CHAPTER XII

The Thursday Market—We Might have gone to Glaouia—Leave Marrakesh and set out on Our Last March for the Coast—Flowers in Morocco—On the Wrong Trail—Arab Tents—Good-Bye to El Moghreb.


CHAPTER XII

The best that we find in our travels is an honest friend. He is a fortunate voyager who finds many. We travel, indeed, to find them. They are the end and the reward of life. They keep us worthy of ourselves; and when we are alone, we are only nearer to the absent.
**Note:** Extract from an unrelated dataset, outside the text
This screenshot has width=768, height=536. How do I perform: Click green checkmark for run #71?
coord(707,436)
The great Thursday Market is one of those things in Marrakesh which, once seen, is stamped deeper than a hundred other memories upon the mind. It is held in a sun-baked open space outside the Gate of the Thursday Market, just beyond the city walls, within view of the plains and a distant low range of mountains. Thousands and thousands of tall palms, groves of them, wave in the wind all over the surrounding country: a few great watercourses, worn and eaten out of the red soil, burrow between the forests on their way down to the great river.
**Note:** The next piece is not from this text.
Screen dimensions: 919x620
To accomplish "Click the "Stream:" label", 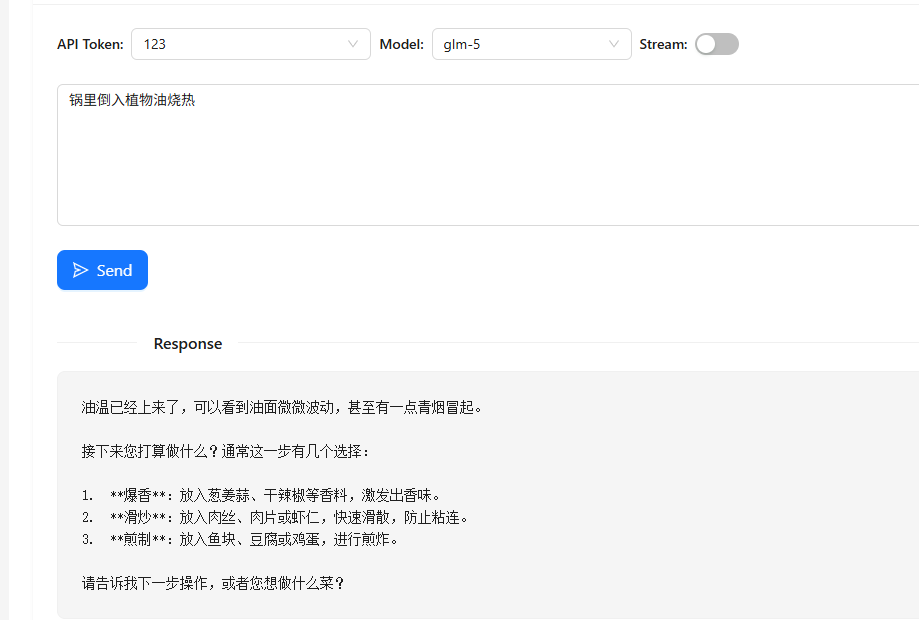I will [663, 44].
To reach the market we rode out along a road thronged with people selling all sorts of goods, from splendid old flintlock guns from the Sus chased with silver and gold and going at three pounds, to striped carpets strong and violent in colouring at seven-and-sixpence each, and second-hand clothes of the most varied description. At last, topping a little hill, we rode down into the market: it is, more correctly speaking, a horse fair,—mules were also for sale. The horses down in the south are without doubt very different from the poor little ponies bred up in the north; but even these, in comparison, for instance, with a thoroughbred hunter at home, fell far short of what my defective imagination had led me to expect of Arab stallions in Morocco. For the most part there was nothing for sale except great heavy brutes with small heads and proud arched necks. Every one of them fell away in the hindquarters.